[Exercise instructions]
Search the material below for the string "toolbar" and extract each line that has it.

***** Materials provided *****

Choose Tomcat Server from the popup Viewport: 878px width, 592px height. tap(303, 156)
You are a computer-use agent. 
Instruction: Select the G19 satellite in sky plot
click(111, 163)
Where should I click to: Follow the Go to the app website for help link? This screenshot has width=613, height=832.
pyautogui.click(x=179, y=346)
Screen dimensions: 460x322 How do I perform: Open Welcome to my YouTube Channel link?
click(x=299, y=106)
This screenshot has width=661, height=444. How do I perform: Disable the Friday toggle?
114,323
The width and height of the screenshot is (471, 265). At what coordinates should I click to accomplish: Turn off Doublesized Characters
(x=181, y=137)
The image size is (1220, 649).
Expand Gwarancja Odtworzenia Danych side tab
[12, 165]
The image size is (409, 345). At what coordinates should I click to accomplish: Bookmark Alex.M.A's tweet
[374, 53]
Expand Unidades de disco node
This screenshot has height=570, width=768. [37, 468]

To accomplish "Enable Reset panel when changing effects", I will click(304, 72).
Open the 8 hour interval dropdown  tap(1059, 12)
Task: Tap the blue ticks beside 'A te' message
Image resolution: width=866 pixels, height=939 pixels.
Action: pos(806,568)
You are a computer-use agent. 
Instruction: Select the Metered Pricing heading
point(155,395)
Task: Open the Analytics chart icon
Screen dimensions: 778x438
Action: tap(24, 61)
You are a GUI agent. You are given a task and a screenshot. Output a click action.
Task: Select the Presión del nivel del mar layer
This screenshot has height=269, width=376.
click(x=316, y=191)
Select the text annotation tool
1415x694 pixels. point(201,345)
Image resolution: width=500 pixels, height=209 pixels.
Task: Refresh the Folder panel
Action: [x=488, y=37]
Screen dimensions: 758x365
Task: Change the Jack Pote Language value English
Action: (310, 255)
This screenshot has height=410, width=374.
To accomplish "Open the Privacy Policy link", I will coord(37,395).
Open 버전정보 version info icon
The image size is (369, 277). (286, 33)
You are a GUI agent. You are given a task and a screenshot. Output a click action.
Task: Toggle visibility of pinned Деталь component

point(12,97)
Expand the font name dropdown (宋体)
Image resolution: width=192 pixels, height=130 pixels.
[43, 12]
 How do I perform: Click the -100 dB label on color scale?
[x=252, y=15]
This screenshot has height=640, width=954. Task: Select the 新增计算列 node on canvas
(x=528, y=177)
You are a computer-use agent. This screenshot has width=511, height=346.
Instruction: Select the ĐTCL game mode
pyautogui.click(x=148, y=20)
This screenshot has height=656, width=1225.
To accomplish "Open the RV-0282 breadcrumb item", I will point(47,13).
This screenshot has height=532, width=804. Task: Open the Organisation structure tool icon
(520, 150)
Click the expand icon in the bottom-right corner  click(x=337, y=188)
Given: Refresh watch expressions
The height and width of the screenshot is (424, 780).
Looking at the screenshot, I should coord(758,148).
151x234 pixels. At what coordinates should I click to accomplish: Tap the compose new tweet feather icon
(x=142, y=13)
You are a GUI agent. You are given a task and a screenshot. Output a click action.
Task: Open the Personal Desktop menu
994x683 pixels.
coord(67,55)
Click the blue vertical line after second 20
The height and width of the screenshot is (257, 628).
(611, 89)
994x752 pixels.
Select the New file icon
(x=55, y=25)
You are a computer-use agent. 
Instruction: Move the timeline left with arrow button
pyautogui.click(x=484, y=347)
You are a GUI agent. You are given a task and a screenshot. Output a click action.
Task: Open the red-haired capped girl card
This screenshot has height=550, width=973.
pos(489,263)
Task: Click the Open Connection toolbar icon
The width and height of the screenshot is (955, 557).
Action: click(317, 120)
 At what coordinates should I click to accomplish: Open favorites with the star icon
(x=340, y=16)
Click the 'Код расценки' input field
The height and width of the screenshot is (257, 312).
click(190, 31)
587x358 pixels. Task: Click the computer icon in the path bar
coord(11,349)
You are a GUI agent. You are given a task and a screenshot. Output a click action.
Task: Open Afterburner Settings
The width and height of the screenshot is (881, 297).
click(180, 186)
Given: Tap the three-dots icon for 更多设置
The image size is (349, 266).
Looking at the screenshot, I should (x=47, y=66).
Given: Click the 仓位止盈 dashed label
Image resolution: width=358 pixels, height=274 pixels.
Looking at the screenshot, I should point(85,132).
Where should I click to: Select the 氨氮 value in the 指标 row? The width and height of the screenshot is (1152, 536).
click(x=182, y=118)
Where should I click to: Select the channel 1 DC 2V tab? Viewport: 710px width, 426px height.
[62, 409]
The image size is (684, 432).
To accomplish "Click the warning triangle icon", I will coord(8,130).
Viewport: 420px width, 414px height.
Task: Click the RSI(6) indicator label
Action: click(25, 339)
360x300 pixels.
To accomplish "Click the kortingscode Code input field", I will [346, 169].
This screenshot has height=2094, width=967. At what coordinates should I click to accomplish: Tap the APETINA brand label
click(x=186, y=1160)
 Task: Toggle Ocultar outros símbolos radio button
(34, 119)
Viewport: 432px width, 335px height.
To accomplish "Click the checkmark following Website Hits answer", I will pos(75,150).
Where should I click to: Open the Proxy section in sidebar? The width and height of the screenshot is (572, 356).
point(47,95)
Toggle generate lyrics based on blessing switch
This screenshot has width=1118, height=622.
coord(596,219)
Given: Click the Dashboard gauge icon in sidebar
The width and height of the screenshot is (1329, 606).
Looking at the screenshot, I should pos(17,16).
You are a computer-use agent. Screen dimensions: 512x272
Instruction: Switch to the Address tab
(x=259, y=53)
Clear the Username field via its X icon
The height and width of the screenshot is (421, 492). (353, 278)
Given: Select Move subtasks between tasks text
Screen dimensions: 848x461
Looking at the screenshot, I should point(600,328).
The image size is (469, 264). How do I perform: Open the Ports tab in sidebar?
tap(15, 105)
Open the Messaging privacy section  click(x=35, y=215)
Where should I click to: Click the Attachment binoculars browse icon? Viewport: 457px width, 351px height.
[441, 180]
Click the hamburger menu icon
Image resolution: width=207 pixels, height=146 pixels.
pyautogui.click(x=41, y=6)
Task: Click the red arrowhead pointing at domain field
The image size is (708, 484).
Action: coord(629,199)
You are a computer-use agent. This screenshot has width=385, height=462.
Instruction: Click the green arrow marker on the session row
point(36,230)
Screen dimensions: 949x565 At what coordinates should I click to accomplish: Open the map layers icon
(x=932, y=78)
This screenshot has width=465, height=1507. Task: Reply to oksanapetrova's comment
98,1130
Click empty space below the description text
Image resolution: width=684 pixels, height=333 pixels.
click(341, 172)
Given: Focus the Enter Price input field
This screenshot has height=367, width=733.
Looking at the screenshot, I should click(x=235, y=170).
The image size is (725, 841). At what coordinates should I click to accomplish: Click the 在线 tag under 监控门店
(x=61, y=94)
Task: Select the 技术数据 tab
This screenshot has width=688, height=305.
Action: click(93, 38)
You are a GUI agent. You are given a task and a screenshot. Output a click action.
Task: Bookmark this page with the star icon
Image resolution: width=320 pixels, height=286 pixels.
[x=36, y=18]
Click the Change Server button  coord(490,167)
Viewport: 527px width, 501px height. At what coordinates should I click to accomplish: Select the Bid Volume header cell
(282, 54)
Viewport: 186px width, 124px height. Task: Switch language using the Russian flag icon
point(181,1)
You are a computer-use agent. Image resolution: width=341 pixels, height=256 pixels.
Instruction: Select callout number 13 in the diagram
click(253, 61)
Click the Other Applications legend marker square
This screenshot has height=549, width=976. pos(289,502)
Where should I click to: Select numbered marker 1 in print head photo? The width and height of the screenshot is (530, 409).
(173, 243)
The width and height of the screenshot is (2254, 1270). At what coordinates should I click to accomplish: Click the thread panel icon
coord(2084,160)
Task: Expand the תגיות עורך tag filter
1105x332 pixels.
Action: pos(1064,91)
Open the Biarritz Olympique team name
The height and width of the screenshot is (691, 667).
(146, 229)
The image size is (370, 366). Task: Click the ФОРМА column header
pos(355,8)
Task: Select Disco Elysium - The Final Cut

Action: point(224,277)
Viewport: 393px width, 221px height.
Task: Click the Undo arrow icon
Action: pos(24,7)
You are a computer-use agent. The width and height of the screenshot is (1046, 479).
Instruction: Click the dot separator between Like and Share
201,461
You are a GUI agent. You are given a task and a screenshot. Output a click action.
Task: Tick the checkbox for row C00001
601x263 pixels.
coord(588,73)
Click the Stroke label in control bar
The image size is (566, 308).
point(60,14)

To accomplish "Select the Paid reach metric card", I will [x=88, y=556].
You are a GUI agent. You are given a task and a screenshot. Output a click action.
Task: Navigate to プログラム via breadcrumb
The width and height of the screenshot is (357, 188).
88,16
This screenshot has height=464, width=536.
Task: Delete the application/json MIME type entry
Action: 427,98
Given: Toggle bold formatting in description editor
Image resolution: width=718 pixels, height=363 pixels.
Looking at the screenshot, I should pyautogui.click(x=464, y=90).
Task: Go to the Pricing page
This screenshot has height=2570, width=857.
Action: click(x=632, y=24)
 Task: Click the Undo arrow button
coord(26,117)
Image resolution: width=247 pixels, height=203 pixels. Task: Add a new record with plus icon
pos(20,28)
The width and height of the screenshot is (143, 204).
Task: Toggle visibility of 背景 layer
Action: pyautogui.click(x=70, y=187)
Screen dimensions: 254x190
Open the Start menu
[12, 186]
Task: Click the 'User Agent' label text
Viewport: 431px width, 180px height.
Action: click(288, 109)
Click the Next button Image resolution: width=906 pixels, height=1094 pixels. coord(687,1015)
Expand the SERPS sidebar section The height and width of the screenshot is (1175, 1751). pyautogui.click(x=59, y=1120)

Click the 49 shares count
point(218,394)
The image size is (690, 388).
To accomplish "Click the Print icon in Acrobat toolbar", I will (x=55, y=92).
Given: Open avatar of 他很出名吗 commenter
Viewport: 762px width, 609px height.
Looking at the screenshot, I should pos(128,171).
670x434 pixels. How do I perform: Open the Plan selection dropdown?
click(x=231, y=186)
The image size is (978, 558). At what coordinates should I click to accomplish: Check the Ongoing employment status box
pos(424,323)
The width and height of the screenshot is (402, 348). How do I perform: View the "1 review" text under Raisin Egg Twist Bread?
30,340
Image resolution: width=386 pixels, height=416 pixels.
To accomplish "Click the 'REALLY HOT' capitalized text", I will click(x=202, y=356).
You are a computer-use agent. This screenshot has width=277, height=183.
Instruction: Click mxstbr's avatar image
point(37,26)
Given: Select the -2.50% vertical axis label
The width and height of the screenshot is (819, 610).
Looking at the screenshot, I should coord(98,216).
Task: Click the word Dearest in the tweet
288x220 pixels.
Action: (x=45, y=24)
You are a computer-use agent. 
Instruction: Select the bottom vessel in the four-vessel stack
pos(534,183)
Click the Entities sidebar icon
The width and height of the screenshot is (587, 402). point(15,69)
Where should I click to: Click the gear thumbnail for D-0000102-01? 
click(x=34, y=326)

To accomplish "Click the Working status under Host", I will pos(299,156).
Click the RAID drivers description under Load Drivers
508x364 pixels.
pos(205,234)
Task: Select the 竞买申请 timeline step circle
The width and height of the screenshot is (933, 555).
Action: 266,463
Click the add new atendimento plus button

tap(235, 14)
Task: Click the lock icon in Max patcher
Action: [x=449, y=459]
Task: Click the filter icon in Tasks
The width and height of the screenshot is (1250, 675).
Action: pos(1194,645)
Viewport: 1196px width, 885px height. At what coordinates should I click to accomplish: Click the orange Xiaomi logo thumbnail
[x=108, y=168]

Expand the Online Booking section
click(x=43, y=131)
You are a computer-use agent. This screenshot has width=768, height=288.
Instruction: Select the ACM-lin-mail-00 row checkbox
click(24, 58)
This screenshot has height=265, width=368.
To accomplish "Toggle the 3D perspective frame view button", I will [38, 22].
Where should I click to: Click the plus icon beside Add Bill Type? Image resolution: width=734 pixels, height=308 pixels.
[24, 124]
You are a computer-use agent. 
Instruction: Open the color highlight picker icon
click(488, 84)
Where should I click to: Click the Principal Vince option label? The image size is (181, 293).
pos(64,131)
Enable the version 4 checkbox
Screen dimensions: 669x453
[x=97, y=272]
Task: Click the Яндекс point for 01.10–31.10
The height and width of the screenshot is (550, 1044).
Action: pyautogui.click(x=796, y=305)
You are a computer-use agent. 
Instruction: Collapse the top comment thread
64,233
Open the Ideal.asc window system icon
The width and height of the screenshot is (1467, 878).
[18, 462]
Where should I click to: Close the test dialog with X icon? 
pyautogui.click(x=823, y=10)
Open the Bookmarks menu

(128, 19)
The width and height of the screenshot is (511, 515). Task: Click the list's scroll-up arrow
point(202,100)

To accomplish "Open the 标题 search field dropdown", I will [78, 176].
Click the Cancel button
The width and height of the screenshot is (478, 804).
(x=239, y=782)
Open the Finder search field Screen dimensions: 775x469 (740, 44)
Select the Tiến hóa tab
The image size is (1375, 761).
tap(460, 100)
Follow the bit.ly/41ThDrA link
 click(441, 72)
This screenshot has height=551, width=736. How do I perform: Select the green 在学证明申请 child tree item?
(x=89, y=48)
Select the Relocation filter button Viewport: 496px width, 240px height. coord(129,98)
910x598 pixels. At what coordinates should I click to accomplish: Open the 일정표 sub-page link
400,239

*****

[Solution for this exercise]
Task: Click the Open Connection toolbar icon
To accomplish "Click the Print icon in Acrobat toolbar", I will (x=55, y=92).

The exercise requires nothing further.